“You can find it in a natural history book, if you look,” said the frog; “but I ought to know best myself. And I can tell you this, that when a frog speaks to a little boy, he always speaks the truth.”

“Well, then,” said Tommy Smith, “I will never hurt a frog again.”

How pleased the poor frog was when he heard that. He gave a great hop out of Tommy Smith’s hand, and came down upon the grass again, and then he hopped about for a little while, jumping higher each time than the time before. “Frogs always speak the truth,” he said,—“when they speak to little boys. And now, perhaps, you would like to learn something more about me. Ask me any question you like, and I will answer it, because of what you have just promised.”

This puzzled Tommy Smith a little, because he did not know where to begin, but at last he said, “You seem to me a very big frog. Were you always as big as you are now?”

“Why, of course not,” said the frog, “a frog grows up just as much as a little boy does. I was once so small that you would hardly have been able to see me. But, besides being smaller, I was quite a different shape to what I am now. I had no legs at all, but instead of them I had a long tail, with which I used to swim about in the water, so that I was much more like a fish than a frog, and many people would have thought that I was a fish.”

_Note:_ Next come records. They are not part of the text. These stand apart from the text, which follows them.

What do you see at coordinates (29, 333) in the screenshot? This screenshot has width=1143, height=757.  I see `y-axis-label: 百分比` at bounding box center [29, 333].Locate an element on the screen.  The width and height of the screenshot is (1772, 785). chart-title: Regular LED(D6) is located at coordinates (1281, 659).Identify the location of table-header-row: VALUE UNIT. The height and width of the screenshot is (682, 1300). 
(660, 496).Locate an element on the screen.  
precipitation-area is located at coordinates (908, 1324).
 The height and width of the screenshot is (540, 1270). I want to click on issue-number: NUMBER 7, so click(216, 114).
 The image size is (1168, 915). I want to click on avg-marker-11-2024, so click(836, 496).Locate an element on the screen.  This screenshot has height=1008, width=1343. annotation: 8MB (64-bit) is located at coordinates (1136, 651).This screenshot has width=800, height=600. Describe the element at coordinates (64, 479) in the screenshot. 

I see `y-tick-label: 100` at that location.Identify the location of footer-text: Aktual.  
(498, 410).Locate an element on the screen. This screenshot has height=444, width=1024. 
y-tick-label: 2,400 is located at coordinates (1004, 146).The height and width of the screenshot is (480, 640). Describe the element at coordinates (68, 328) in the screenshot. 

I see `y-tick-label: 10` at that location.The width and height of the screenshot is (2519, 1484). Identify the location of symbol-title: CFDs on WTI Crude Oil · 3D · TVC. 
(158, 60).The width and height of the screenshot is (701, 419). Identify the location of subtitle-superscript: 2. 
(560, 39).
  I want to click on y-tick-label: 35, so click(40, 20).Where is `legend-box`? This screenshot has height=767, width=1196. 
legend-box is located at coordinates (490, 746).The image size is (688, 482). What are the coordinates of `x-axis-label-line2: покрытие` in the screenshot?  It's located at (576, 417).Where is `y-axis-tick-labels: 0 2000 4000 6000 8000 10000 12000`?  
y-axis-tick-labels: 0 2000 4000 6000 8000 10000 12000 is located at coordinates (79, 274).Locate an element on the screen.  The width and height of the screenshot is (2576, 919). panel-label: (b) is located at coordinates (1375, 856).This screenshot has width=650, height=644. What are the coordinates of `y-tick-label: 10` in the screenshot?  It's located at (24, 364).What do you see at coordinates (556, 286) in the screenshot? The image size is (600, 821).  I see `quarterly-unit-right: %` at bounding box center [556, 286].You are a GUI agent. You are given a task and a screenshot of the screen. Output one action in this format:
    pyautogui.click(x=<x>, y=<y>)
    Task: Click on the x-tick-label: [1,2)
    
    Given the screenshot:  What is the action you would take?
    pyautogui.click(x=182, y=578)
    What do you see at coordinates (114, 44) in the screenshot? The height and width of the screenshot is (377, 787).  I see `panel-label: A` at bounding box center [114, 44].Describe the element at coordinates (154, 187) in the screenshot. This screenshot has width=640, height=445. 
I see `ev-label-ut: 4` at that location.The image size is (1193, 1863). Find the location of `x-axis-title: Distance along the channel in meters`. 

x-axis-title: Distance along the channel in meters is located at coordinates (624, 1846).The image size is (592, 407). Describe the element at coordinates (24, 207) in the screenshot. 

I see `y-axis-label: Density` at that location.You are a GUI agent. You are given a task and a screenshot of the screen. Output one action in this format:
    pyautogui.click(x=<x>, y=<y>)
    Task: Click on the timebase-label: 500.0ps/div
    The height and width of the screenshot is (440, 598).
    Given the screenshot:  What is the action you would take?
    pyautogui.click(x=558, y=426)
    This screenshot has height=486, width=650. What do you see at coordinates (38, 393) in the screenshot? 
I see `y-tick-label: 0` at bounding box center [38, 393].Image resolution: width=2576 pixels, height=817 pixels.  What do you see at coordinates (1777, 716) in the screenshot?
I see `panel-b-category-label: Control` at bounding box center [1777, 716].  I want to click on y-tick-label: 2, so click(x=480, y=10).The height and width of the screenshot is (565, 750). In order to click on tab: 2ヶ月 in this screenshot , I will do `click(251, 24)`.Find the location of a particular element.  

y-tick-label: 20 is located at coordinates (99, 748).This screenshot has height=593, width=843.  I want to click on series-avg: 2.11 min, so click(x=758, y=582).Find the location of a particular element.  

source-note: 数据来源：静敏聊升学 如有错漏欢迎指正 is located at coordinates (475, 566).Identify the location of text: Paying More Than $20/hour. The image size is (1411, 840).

“That sounds very funny,” said Tommy Smith.

“But were not you once much smaller than you are now?” said the frog.

“Oh yes!” Tommy Smith answered, “but however small I was, I was always a little boy, and had hands and feet, just as I have now.”

“With you it is different,” said the frog; “but there are some animals who are one thing when they are born, but change into another as they grow older. It is so with us frogs, and, if you listen, I will tell you all about it.”